▶ _Exercise_
Please convert the lines of the records into a JSON list of strings, one string per line, with blank lines left out.

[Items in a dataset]
- - - -

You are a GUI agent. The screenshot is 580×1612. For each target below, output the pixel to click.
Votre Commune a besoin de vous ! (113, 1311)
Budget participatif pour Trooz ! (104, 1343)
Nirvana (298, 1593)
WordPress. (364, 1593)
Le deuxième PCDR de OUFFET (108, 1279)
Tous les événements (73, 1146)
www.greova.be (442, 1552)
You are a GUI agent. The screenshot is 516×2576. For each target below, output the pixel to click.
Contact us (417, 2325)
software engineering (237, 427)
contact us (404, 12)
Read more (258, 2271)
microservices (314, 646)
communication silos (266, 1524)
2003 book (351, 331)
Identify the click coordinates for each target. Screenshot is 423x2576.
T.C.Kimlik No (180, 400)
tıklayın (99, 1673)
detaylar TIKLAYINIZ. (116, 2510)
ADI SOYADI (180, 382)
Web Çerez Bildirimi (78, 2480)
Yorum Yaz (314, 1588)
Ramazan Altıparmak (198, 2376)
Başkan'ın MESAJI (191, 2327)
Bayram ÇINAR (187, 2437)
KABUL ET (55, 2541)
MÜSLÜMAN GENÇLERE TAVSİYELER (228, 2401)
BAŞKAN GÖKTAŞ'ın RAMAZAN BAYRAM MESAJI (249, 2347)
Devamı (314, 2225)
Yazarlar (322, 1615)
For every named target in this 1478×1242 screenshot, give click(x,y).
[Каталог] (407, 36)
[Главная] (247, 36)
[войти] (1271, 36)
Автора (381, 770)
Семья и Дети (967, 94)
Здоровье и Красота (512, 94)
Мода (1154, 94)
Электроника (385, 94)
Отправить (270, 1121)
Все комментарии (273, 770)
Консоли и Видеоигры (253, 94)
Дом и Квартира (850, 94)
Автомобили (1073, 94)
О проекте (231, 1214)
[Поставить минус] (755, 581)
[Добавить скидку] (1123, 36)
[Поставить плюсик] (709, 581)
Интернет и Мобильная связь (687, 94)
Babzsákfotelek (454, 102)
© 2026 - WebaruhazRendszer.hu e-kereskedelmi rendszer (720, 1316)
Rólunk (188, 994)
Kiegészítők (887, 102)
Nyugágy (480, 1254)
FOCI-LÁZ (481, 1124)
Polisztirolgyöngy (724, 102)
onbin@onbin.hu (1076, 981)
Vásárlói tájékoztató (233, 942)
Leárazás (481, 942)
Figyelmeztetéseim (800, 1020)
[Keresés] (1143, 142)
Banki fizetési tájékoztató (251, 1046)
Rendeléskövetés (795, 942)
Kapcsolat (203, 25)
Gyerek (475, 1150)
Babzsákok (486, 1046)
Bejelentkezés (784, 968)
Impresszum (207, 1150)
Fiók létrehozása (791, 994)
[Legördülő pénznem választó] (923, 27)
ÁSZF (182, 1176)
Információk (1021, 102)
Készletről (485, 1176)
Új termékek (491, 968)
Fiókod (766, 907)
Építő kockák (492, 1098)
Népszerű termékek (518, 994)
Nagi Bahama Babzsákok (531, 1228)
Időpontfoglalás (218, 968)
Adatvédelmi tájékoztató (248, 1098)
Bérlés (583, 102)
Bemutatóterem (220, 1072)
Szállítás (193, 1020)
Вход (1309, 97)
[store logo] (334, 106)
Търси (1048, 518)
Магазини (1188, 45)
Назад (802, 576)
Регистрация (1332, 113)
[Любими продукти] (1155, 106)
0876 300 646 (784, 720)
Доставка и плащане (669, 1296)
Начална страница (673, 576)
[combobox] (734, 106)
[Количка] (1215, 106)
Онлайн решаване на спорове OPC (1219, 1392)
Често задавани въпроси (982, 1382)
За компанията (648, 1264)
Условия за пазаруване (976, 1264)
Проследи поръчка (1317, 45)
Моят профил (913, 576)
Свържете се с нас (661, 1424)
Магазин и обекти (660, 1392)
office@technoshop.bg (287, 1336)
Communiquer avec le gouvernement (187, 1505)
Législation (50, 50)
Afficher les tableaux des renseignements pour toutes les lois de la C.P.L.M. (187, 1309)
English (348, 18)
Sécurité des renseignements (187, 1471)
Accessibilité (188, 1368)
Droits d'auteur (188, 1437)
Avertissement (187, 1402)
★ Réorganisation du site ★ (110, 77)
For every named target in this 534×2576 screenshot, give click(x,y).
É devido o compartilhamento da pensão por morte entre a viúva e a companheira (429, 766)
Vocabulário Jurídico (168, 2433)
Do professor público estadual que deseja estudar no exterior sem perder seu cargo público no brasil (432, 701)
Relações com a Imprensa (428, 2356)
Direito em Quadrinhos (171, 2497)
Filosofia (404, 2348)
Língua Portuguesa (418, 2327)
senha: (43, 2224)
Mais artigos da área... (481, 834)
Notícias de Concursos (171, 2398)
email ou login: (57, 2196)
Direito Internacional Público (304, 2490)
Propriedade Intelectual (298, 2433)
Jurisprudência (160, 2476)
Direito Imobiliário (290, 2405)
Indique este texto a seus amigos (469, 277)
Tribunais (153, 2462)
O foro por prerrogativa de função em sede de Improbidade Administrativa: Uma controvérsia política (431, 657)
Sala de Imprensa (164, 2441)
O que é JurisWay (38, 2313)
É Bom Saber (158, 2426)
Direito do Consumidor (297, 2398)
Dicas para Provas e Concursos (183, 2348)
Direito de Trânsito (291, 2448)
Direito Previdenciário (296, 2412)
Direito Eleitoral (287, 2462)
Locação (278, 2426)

- - - -

▶ _The answer_
[
  "You are a GUI agent. The screenshot is 580×1612. For each target below, output the pixel to click.",
  "Votre Commune a besoin de vous ! (113, 1311)",
  "Budget participatif pour Trooz ! (104, 1343)",
  "Nirvana (298, 1593)",
  "WordPress. (364, 1593)",
  "Le deuxième PCDR de OUFFET (108, 1279)",
  "Tous les événements (73, 1146)",
  "www.greova.be (442, 1552)",
  "You are a GUI agent. The screenshot is 516×2576. For each target below, output the pixel to click.",
  "Contact us (417, 2325)",
  "software engineering (237, 427)",
  "contact us (404, 12)",
  "Read more (258, 2271)",
  "microservices (314, 646)",
  "communication silos (266, 1524)",
  "2003 book (351, 331)",
  "Identify the click coordinates for each target. Screenshot is 423x2576.",
  "T.C.Kimlik No (180, 400)",
  "tıklayın (99, 1673)",
  "detaylar TIKLAYINIZ. (116, 2510)",
  "ADI SOYADI (180, 382)",
  "Web Çerez Bildirimi (78, 2480)",
  "Yorum Yaz (314, 1588)",
  "Ramazan Altıparmak (198, 2376)",
  "Başkan'ın MESAJI (191, 2327)",
  "Bayram ÇINAR (187, 2437)",
  "KABUL ET (55, 2541)",
  "MÜSLÜMAN GENÇLERE TAVSİYELER (228, 2401)",
  "BAŞKAN GÖKTAŞ'ın RAMAZAN BAYRAM MESAJI (249, 2347)",
  "Devamı (314, 2225)",
  "Yazarlar (322, 1615)",
  "For every named target in this 1478×1242 screenshot, give click(x,y).",
  "[Каталог] (407, 36)",
  "[Главная] (247, 36)",
  "[войти] (1271, 36)",
  "Автора (381, 770)",
  "Семья и Дети (967, 94)",
  "Здоровье и Красота (512, 94)",
  "Мода (1154, 94)",
  "Электроника (385, 94)",
  "Отправить (270, 1121)",
  "Все комментарии (273, 770)",
  "Консоли и Видеоигры (253, 94)",
  "Дом и Квартира (850, 94)",
  "Автомобили (1073, 94)",
  "О проекте (231, 1214)",
  "[Поставить минус] (755, 581)",
  "[Добавить скидку] (1123, 36)",
  "[Поставить плюсик] (709, 581)",
  "Интернет и Мобильная связь (687, 94)",
  "Babzsákfotelek (454, 102)",
  "© 2026 - WebaruhazRendszer.hu e-kereskedelmi rendszer (720, 1316)",
  "Rólunk (188, 994)",
  "Kiegészítők (887, 102)",
  "Nyugágy (480, 1254)",
  "FOCI-LÁZ (481, 1124)",
  "Polisztirolgyöngy (724, 102)",
  "onbin@onbin.hu (1076, 981)",
  "Vásárlói tájékoztató (233, 942)",
  "Leárazás (481, 942)",
  "Figyelmeztetéseim (800, 1020)",
  "[Keresés] (1143, 142)",
  "Banki fizetési tájékoztató (251, 1046)",
  "Rendeléskövetés (795, 942)",
  "Kapcsolat (203, 25)",
  "Gyerek (475, 1150)",
  "Babzsákok (486, 1046)",
  "Bejelentkezés (784, 968)",
  "Impresszum (207, 1150)",
  "Fiók létrehozása (791, 994)",
  "[Legördülő pénznem választó] (923, 27)",
  "ÁSZF (182, 1176)",
  "Információk (1021, 102)",
  "Készletről (485, 1176)",
  "Új termékek (491, 968)",
  "Fiókod (766, 907)",
  "Építő kockák (492, 1098)",
  "Népszerű termékek (518, 994)",
  "Nagi Bahama Babzsákok (531, 1228)",
  "Időpontfoglalás (218, 968)",
  "Adatvédelmi tájékoztató (248, 1098)",
  "Bérlés (583, 102)",
  "Bemutatóterem (220, 1072)",
  "Szállítás (193, 1020)",
  "Вход (1309, 97)",
  "[store logo] (334, 106)",
  "Търси (1048, 518)",
  "Магазини (1188, 45)",
  "Назад (802, 576)",
  "Регистрация (1332, 113)",
  "[Любими продукти] (1155, 106)",
  "0876 300 646 (784, 720)",
  "Доставка и плащане (669, 1296)",
  "Начална страница (673, 576)",
  "[combobox] (734, 106)",
  "[Количка] (1215, 106)",
  "Онлайн решаване на спорове OPC (1219, 1392)",
  "Често задавани въпроси (982, 1382)",
  "За компанията (648, 1264)",
  "Условия за пазаруване (976, 1264)",
  "Проследи поръчка (1317, 45)",
  "Моят профил (913, 576)",
  "Свържете се с нас (661, 1424)",
  "Магазин и обекти (660, 1392)",
  "office@technoshop.bg (287, 1336)",
  "Communiquer avec le gouvernement (187, 1505)",
  "Législation (50, 50)",
  "Afficher les tableaux des renseignements pour toutes les lois de la C.P.L.M. (187, 1309)",
  "English (348, 18)",
  "Sécurité des renseignements (187, 1471)",
  "Accessibilité (188, 1368)",
  "Droits d'auteur (188, 1437)",
  "Avertissement (187, 1402)",
  "★ Réorganisation du site ★ (110, 77)",
  "For every named target in this 534×2576 screenshot, give click(x,y).",
  "É devido o compartilhamento da pensão por morte entre a viúva e a companheira (429, 766)",
  "Vocabulário Jurídico (168, 2433)",
  "Do professor público estadual que deseja estudar no exterior sem perder seu cargo público no brasil (432, 701)",
  "Relações com a Imprensa (428, 2356)",
  "Direito em Quadrinhos (171, 2497)",
  "Filosofia (404, 2348)",
  "Língua Portuguesa (418, 2327)",
  "senha: (43, 2224)",
  "Mais artigos da área... (481, 834)",
  "Notícias de Concursos (171, 2398)",
  "email ou login: (57, 2196)",
  "Direito Internacional Público (304, 2490)",
  "Propriedade Intelectual (298, 2433)",
  "Jurisprudência (160, 2476)",
  "Direito Imobiliário (290, 2405)",
  "Indique este texto a seus amigos (469, 277)",
  "Tribunais (153, 2462)",
  "O foro por prerrogativa de função em sede de Improbidade Administrativa: Uma controvérsia política (431, 657)",
  "Sala de Imprensa (164, 2441)",
  "O que é JurisWay (38, 2313)",
  "É Bom Saber (158, 2426)",
  "Direito do Consumidor (297, 2398)",
  "Dicas para Provas e Concursos (183, 2348)",
  "Direito de Trânsito (291, 2448)",
  "Direito Previdenciário (296, 2412)",
  "Direito Eleitoral (287, 2462)",
  "Locação (278, 2426)"
]